§ Extracted data:
%%
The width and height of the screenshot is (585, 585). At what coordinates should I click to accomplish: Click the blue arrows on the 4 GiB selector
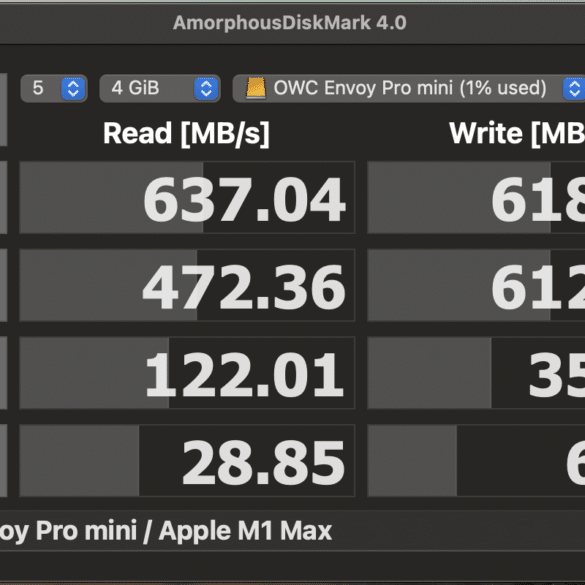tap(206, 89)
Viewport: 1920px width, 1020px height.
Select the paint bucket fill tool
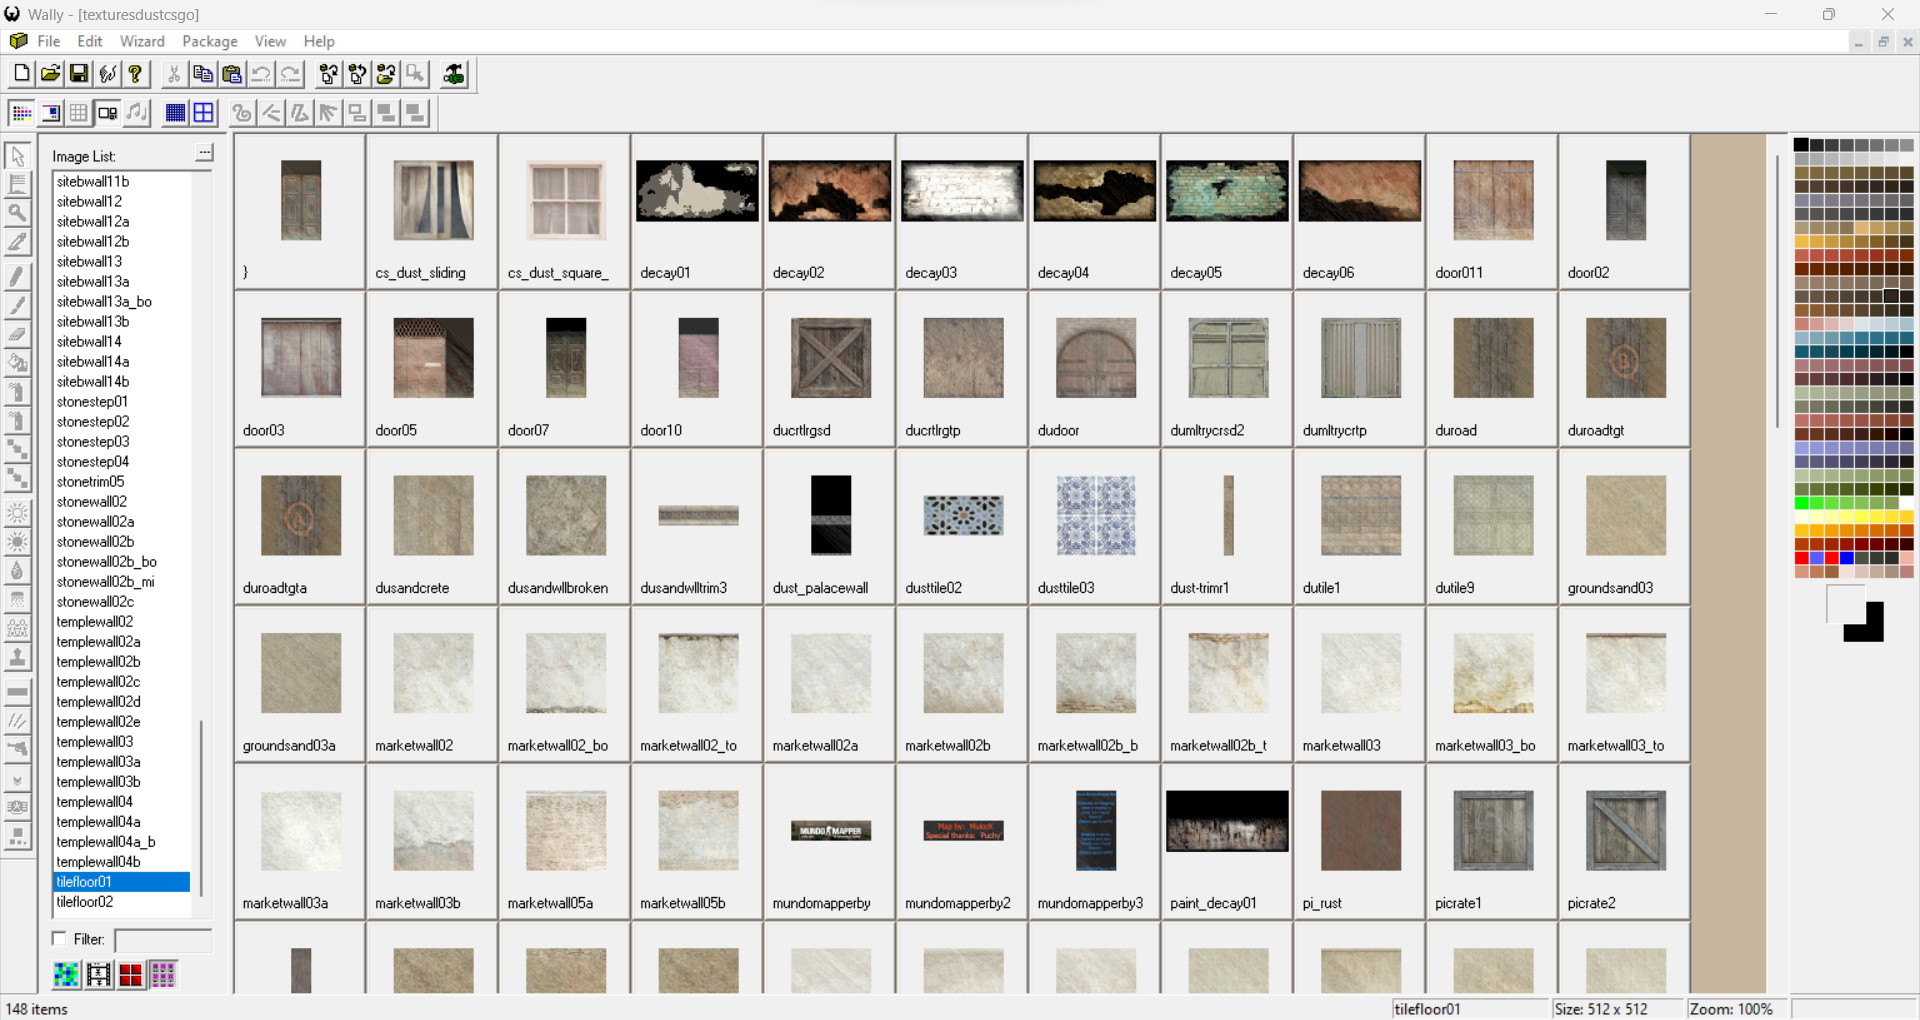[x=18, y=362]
%%
%%
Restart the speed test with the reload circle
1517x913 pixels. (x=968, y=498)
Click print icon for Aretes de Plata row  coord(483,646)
%%
%%
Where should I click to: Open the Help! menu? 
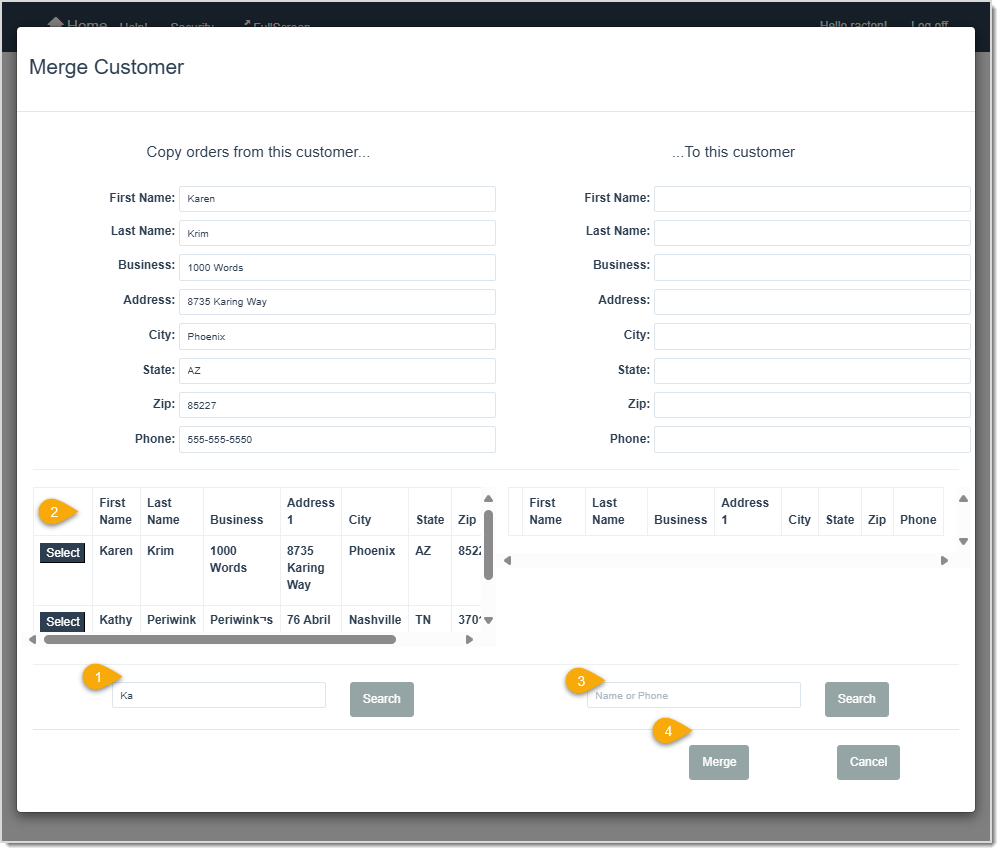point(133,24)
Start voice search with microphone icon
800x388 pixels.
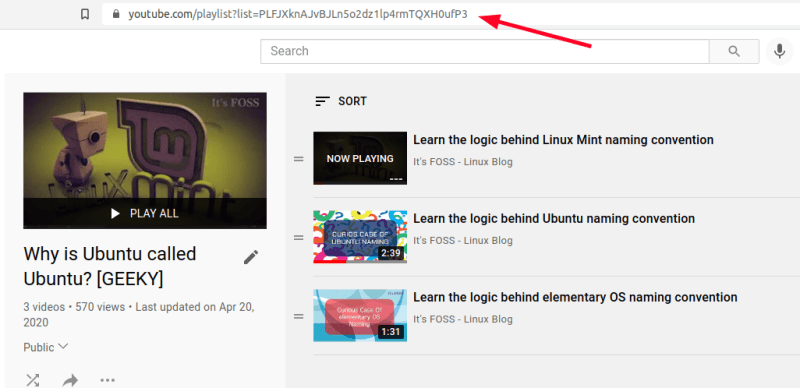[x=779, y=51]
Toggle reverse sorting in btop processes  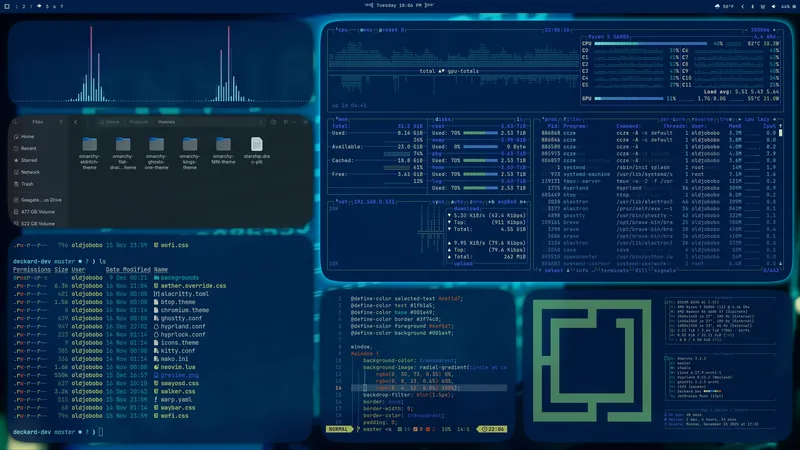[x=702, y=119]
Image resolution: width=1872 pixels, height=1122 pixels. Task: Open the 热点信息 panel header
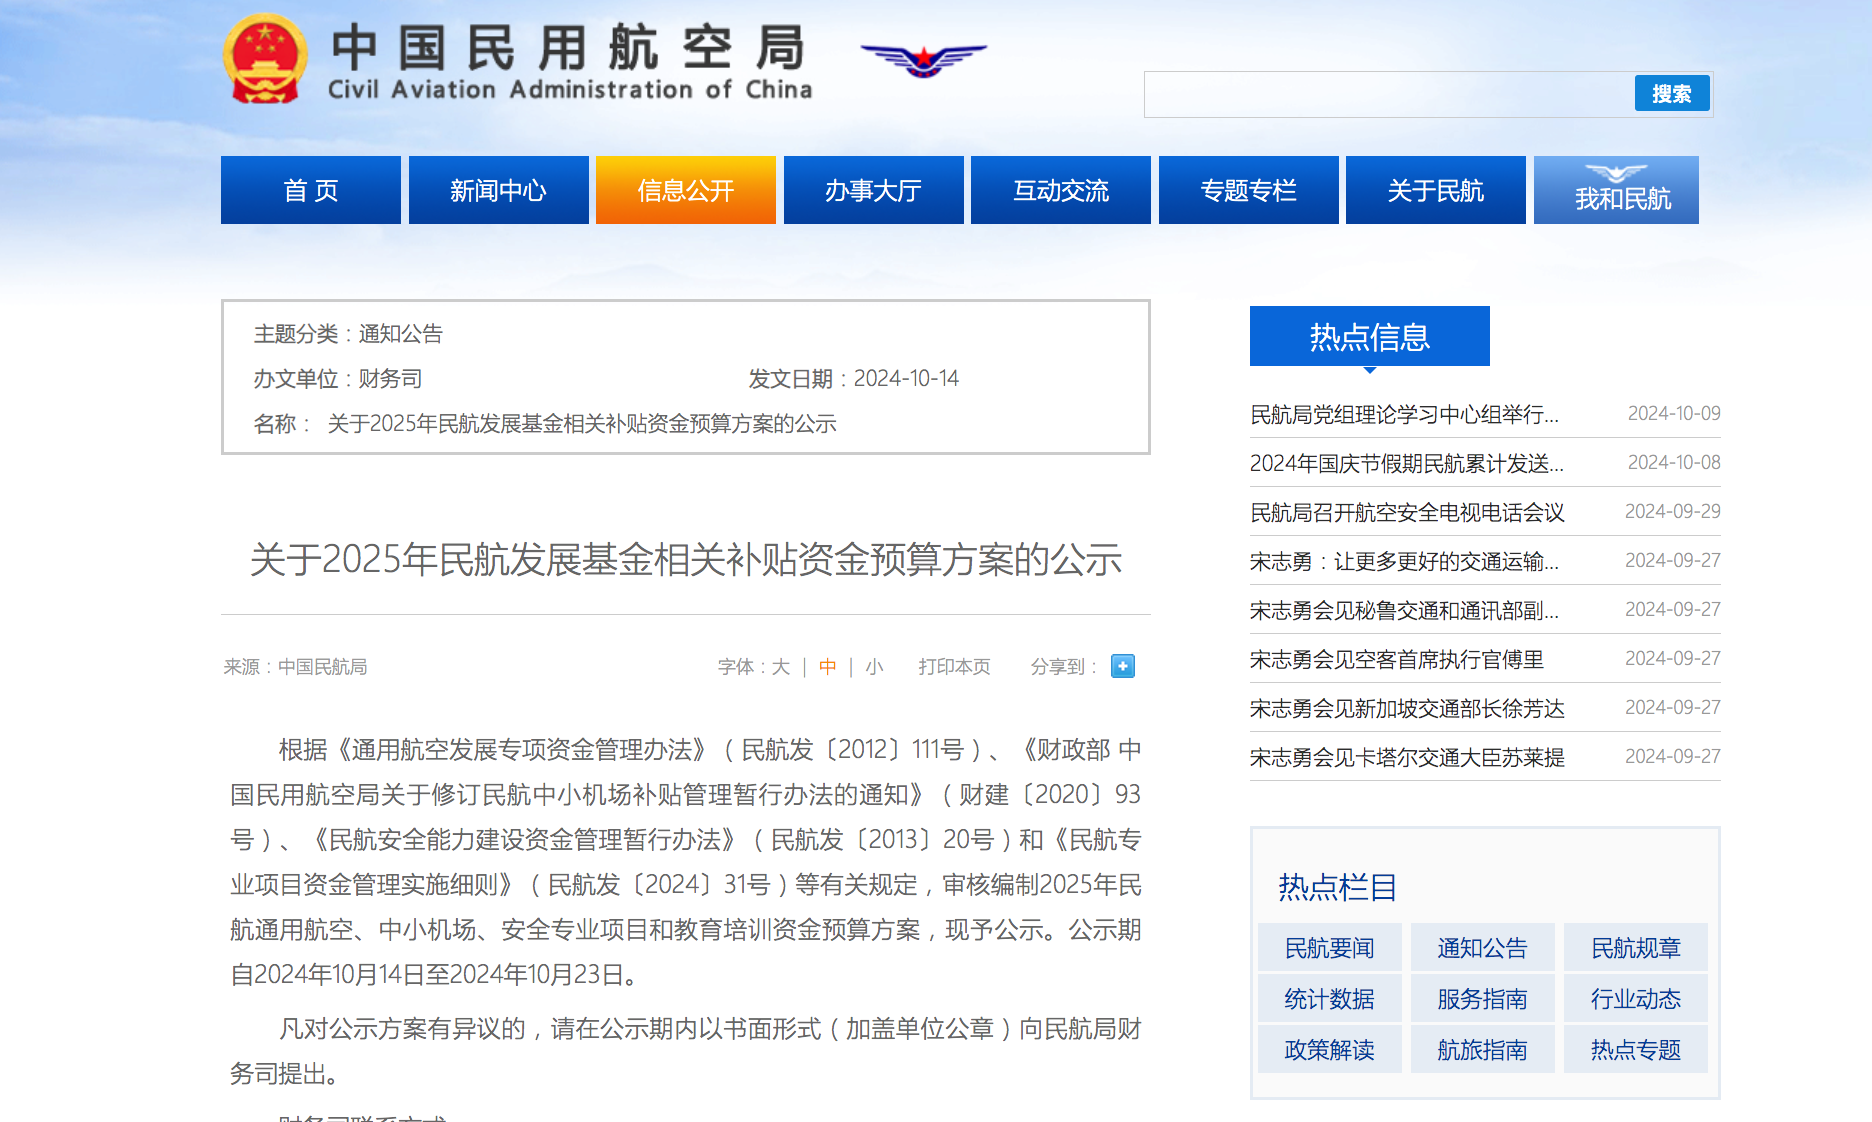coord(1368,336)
%%
§ What you need to do: Can you rewrite the data between the line holding "Viewport: 1920px width, 1020px height." and the line holding "[x=18, y=362]", inclusive, changing "paint bucket" to "color bucket" and leaving everything else as it is? Leave the pictures out of your answer.

§ Result for this exercise:
Viewport: 1920px width, 1020px height.
Select the color bucket fill tool
[x=18, y=362]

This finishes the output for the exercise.